I don't seem to get great results with the httpStripHTML function. Is anyone using anything better? or supplemental?
Input:
notes = "<!DOCTYPE HTML PUBLIC "-//W3C//DTD HTML 4.0 Transitional//EN">
<HTML><HEAD>
<STYLE type=text/css> P, UL, OL, DL, DIR, MENU, PRE { margin: 0 auto;}</STYLE>
<META name=GENERATOR content="MSHTML 10.00.9200.16736"></HEAD>
<BODY leftMargin=1 rightMargin=1 topMargin=1><FONT size=2 face="Segoe UI">
<DIV>
<P class=MsoNormal style="MARGIN: 0in 0in 0pt"><SPAN style="FONT-SIZE: 10pt; FONT-FAMILY: 'Segoe UI','sans-serif'; mso-fareast-font-family: 'Times New Roman'">Guys - final poll of GC for practice tonight - all NO's so far. If you are a YES and haven't responded, please TEXT back immediately. Thanks. Steve<?xml:namespace prefix = "o" ns = "urn:schemas-microsoft-com:office:office" /><o:p></o:p></SPAN></P></DIV></FONT></BODY></HTML>"
====================
Output:
notes = "
P, UL, OL, DL, DIR, MENU, PRE { margin: 0 auto;}
Guys - final poll of GC for practice tonight - all NO's so far. If you are a YES and haven't responded, please TEXT back immediately. Thanks. Steve"
OK... so it does a lot, but still, I need more. I'm reluctant to start micromanaging every tag this function doesn't clean up... but maybe that's the only way?
Using the dotNet "RegularExpressions" class is probably one of the most common approaches. If lacking a version of WinBatch with CLR support, you could always use the "VBScript.RegExp" object.
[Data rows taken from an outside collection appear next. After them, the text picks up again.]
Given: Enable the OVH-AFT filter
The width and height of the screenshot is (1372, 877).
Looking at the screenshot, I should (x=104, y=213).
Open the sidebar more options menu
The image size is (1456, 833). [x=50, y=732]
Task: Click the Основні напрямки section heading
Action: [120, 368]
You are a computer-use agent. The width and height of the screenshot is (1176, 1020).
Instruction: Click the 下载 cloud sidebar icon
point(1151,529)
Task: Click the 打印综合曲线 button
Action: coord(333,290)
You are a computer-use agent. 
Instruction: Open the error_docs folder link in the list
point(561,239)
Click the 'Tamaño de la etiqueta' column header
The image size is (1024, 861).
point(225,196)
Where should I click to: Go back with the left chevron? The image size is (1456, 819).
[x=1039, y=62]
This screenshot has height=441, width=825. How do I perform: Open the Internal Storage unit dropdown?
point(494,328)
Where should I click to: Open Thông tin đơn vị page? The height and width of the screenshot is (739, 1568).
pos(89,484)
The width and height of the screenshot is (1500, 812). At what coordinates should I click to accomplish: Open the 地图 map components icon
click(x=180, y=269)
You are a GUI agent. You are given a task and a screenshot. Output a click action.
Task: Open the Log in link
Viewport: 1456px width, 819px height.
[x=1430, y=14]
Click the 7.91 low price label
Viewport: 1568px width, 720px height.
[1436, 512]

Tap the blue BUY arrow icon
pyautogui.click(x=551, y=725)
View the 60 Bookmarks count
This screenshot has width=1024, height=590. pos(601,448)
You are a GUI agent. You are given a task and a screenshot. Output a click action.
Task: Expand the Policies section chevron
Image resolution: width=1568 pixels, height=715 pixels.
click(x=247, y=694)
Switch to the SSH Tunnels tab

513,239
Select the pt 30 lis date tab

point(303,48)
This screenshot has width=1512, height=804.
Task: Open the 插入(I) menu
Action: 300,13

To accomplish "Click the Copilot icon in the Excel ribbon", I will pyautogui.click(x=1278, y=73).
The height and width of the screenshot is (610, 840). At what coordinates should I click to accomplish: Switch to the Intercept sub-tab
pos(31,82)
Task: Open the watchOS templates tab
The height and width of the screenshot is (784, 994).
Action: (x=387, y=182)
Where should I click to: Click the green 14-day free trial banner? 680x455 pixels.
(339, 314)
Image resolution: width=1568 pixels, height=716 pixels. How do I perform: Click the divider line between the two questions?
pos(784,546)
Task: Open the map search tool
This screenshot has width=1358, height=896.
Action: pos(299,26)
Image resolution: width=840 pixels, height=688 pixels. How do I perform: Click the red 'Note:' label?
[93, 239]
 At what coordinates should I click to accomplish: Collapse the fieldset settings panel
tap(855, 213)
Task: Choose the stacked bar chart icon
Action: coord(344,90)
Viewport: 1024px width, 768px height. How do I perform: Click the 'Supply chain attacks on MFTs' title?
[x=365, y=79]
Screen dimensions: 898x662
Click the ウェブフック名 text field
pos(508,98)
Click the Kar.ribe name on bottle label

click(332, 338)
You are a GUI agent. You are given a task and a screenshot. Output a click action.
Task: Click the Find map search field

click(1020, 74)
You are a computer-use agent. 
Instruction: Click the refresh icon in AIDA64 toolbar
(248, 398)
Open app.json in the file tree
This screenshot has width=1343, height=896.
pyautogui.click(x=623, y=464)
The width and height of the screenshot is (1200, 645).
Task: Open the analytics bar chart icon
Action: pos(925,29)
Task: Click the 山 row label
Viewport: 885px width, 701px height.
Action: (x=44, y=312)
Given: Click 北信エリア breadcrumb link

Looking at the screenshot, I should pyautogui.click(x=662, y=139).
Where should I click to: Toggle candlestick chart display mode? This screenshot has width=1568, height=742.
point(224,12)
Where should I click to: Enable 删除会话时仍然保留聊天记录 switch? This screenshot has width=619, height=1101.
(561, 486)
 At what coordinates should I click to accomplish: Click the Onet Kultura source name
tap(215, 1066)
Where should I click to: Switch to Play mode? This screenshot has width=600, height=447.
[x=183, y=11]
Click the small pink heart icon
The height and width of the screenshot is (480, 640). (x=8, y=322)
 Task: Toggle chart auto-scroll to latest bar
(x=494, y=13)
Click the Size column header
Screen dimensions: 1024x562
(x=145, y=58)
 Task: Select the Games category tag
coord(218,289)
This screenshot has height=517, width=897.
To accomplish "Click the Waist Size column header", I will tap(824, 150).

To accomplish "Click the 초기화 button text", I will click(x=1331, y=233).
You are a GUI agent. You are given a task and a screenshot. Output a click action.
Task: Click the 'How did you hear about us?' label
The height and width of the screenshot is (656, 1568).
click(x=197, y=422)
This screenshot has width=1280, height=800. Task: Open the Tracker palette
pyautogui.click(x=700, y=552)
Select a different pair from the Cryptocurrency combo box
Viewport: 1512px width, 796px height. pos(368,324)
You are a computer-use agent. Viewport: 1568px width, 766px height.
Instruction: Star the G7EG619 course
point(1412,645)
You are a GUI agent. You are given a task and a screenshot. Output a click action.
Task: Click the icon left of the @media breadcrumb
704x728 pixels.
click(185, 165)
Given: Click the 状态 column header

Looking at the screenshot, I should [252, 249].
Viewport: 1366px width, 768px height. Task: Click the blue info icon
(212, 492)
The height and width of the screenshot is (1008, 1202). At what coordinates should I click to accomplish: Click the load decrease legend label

There is an example here:
http://techsupt.winbatch.com/webcgi/webbatch.exe?techsupt/techsupt.web (http://techsupt.winbatch.com/webcgi/webbatch.exe?techsupt/techsupt.web)
The article contains a dead link to an example using the WinBatch "BinaryTag" functions but they are still an option.
Double posting.. I think, but perhaps use object.innerText or object.textContent?
That is one of the techniques offered as an example in the previously mentioned tech article.